- Assigned task
Please give the data again exactly, with no line dropped.

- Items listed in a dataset
Content starts
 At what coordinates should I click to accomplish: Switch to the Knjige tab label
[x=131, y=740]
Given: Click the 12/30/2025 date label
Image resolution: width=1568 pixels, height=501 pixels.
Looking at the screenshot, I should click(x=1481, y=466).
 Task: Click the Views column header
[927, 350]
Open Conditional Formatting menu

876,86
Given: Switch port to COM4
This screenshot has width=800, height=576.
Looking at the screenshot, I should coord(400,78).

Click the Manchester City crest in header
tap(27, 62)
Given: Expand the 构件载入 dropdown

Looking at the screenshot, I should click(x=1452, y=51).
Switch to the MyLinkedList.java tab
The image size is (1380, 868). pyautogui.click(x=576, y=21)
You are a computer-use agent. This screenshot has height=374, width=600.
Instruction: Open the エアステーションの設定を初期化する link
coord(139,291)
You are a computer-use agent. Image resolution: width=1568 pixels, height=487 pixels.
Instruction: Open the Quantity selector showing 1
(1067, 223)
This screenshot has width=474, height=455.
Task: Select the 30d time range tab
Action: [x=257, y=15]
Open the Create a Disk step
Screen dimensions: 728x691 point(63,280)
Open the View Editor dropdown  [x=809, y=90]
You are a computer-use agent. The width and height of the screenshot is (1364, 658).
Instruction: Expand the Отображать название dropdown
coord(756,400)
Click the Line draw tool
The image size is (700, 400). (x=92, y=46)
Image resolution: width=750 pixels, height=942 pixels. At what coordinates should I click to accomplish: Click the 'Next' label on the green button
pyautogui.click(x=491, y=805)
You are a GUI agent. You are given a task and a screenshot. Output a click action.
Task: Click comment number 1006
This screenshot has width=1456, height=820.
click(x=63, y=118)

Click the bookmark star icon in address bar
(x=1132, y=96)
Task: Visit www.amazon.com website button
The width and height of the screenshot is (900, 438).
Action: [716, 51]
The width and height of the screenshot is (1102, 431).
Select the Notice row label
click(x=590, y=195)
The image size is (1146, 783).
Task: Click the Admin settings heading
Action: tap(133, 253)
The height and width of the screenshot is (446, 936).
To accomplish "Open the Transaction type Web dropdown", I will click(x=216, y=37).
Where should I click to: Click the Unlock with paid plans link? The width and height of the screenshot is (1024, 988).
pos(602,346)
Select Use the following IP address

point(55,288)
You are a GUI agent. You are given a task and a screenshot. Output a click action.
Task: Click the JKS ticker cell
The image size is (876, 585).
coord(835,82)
Content ends
- Problem solution
 At what coordinates should I click to accomplish: Switch to the Knjige tab label
[x=131, y=740]
Given: Click the 12/30/2025 date label
Image resolution: width=1568 pixels, height=501 pixels.
Looking at the screenshot, I should click(x=1481, y=466).
 Task: Click the Views column header
[927, 350]
Open Conditional Formatting menu

876,86
Given: Switch port to COM4
This screenshot has width=800, height=576.
Looking at the screenshot, I should coord(400,78).

Click the Manchester City crest in header
tap(27, 62)
Given: Expand the 构件载入 dropdown

Looking at the screenshot, I should click(x=1452, y=51).
Switch to the MyLinkedList.java tab
The image size is (1380, 868). pyautogui.click(x=576, y=21)
You are a computer-use agent. This screenshot has height=374, width=600.
Instruction: Open the エアステーションの設定を初期化する link
coord(139,291)
You are a computer-use agent. Image resolution: width=1568 pixels, height=487 pixels.
Instruction: Open the Quantity selector showing 1
(1067, 223)
This screenshot has width=474, height=455.
Task: Select the 30d time range tab
Action: [x=257, y=15]
Open the Create a Disk step
Screen dimensions: 728x691 point(63,280)
Open the View Editor dropdown  [x=809, y=90]
You are a computer-use agent. The width and height of the screenshot is (1364, 658).
Instruction: Expand the Отображать название dropdown
coord(756,400)
Click the Line draw tool
The image size is (700, 400). (x=92, y=46)
Image resolution: width=750 pixels, height=942 pixels. At what coordinates should I click to accomplish: Click the 'Next' label on the green button
pyautogui.click(x=491, y=805)
You are a GUI agent. You are given a task and a screenshot. Output a click action.
Task: Click comment number 1006
This screenshot has width=1456, height=820.
click(x=63, y=118)

Click the bookmark star icon in address bar
(x=1132, y=96)
Task: Visit www.amazon.com website button
The width and height of the screenshot is (900, 438).
Action: [716, 51]
The width and height of the screenshot is (1102, 431).
Select the Notice row label
click(x=590, y=195)
The image size is (1146, 783).
Task: Click the Admin settings heading
Action: tap(133, 253)
The height and width of the screenshot is (446, 936).
To accomplish "Open the Transaction type Web dropdown", I will click(x=216, y=37).
Where should I click to: Click the Unlock with paid plans link? The width and height of the screenshot is (1024, 988).
pos(602,346)
Select Use the following IP address

point(55,288)
You are a GUI agent. You are given a task and a screenshot. Output a click action.
Task: Click the JKS ticker cell
The image size is (876, 585).
coord(835,82)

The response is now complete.